В конце марта, недели через три после смерти Сталина, когда в онемевшей от растерянности, искреннего горя у одних и зыбких, утаиваемых даже от самих себя робких надежд у других, Москве люди не разговаривали, не звонили друг другу по телефону, боясь проговориться и выдать эти свои ожидания, в восьмом часу утра, в словно бы вымершей после ареста Василия Дмитриевича квартире раздался телефонный звонок.

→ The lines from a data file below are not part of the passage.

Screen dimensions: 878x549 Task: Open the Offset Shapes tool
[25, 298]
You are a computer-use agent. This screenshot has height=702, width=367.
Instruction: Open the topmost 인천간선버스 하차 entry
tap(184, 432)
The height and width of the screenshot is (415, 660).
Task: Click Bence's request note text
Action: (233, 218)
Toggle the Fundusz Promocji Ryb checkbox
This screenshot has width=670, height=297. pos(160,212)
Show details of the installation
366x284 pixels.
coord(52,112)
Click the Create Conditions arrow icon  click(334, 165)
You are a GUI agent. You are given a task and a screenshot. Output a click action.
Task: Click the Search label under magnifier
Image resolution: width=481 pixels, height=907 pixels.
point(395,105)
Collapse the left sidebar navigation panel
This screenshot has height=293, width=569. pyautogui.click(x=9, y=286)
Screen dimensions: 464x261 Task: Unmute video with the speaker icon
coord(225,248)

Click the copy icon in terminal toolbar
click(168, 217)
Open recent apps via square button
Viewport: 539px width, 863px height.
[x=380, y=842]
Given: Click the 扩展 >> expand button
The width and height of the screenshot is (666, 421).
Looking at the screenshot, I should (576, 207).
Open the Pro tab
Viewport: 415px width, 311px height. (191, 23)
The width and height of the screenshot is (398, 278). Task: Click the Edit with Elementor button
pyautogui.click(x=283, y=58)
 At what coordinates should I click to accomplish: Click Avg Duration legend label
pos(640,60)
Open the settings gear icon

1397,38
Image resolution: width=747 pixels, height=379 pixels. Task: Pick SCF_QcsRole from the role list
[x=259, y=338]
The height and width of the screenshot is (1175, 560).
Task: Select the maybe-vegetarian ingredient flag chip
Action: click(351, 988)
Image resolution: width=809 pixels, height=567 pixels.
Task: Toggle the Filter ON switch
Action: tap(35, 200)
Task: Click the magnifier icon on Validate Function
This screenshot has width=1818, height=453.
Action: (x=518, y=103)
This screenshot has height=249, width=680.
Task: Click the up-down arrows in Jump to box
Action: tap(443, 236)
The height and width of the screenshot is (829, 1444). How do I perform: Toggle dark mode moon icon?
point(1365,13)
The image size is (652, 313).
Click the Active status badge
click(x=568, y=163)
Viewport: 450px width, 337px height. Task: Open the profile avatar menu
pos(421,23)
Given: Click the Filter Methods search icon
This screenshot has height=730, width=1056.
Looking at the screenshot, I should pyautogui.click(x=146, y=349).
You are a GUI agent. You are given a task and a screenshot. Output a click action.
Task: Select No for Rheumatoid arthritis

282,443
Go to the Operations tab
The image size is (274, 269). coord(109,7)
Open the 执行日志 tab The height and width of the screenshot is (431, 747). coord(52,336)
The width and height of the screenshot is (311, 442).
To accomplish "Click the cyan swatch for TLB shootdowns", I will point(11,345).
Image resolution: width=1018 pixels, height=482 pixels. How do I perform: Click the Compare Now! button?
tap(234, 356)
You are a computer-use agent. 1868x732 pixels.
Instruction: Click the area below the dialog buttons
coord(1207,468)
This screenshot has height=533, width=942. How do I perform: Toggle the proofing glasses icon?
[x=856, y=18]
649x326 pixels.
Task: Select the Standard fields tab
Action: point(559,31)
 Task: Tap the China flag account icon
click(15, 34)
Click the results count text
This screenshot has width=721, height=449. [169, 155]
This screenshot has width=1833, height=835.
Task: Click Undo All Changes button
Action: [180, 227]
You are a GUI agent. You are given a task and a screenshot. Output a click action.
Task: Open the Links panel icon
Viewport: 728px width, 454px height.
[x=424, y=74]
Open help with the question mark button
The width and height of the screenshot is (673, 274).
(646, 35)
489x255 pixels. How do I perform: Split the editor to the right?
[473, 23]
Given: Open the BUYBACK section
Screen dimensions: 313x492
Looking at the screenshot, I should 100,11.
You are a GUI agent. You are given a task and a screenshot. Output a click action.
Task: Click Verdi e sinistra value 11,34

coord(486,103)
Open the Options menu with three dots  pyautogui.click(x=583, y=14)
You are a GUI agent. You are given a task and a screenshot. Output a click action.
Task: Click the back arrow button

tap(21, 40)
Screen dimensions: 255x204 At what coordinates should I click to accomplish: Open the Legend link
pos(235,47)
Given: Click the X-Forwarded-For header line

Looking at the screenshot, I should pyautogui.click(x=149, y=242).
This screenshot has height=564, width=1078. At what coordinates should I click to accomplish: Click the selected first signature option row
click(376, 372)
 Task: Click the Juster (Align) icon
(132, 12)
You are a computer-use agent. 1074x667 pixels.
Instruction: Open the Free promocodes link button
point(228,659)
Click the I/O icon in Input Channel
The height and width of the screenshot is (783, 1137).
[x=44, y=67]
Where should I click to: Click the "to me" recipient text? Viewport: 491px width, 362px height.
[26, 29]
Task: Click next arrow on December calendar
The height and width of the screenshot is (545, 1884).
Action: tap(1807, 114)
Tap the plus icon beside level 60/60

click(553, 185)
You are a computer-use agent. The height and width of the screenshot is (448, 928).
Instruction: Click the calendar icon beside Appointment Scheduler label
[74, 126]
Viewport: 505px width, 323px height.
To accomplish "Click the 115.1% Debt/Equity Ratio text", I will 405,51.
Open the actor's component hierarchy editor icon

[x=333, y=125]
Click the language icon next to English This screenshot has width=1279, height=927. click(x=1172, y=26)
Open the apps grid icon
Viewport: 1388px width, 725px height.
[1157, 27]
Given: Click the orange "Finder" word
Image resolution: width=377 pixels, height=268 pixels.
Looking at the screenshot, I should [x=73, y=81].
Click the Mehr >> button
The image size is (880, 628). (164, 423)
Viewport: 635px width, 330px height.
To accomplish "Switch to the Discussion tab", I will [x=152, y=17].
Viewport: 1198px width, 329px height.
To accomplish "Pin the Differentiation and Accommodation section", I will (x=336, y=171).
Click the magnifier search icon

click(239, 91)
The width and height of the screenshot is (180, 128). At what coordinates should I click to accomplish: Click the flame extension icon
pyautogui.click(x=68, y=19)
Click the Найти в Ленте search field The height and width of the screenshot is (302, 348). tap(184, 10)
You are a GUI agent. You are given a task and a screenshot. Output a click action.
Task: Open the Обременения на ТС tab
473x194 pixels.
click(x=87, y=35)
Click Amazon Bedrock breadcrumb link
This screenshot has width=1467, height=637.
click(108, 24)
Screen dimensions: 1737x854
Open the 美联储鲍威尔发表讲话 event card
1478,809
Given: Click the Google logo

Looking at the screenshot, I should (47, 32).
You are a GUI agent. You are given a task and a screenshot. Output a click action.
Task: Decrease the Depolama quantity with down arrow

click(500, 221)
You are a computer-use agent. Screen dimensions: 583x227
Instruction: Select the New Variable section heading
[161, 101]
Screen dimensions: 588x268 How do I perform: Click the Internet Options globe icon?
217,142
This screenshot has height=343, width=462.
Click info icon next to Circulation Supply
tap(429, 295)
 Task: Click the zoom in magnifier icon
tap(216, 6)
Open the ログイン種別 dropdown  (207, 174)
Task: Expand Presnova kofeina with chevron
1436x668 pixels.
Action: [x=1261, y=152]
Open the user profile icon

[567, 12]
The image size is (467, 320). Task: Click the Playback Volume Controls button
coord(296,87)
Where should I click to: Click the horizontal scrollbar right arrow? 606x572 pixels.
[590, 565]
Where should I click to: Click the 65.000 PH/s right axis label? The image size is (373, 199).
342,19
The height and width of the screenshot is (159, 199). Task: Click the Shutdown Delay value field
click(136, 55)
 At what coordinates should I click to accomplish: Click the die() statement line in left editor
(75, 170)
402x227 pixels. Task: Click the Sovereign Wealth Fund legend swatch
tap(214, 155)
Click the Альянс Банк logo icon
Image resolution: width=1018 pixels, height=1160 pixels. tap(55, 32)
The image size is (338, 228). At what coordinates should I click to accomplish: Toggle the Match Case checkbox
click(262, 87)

Рэм поднял спросонья трубку и сразу узнал голос Анциферова:
— Не разбудил, лейтенант? — И, как всегда, не сообщил, а приказал: — Жди. Скоро. И не благодари, не звони. Да и телефон у меня изменился. — И как бы с неким намеком: — Считай, с опозданием подарок жене к Восьмому марта. — И положил трубку.
А через неделю-другую вернулся домой Василий Дмитриевич, бледный, с запавшими, будто помертвевшими глазами, разом состарившийся, молчаливый — ни на один вопрос не отвечал, ничем не делился. Возвращаясь из клиники, куда он поехал на следующий же день, уходил к себе в кабинет, и никто — ни дочь, ни зять, ни даже двухлетняя Саша, внучка, — не смел к нему входить.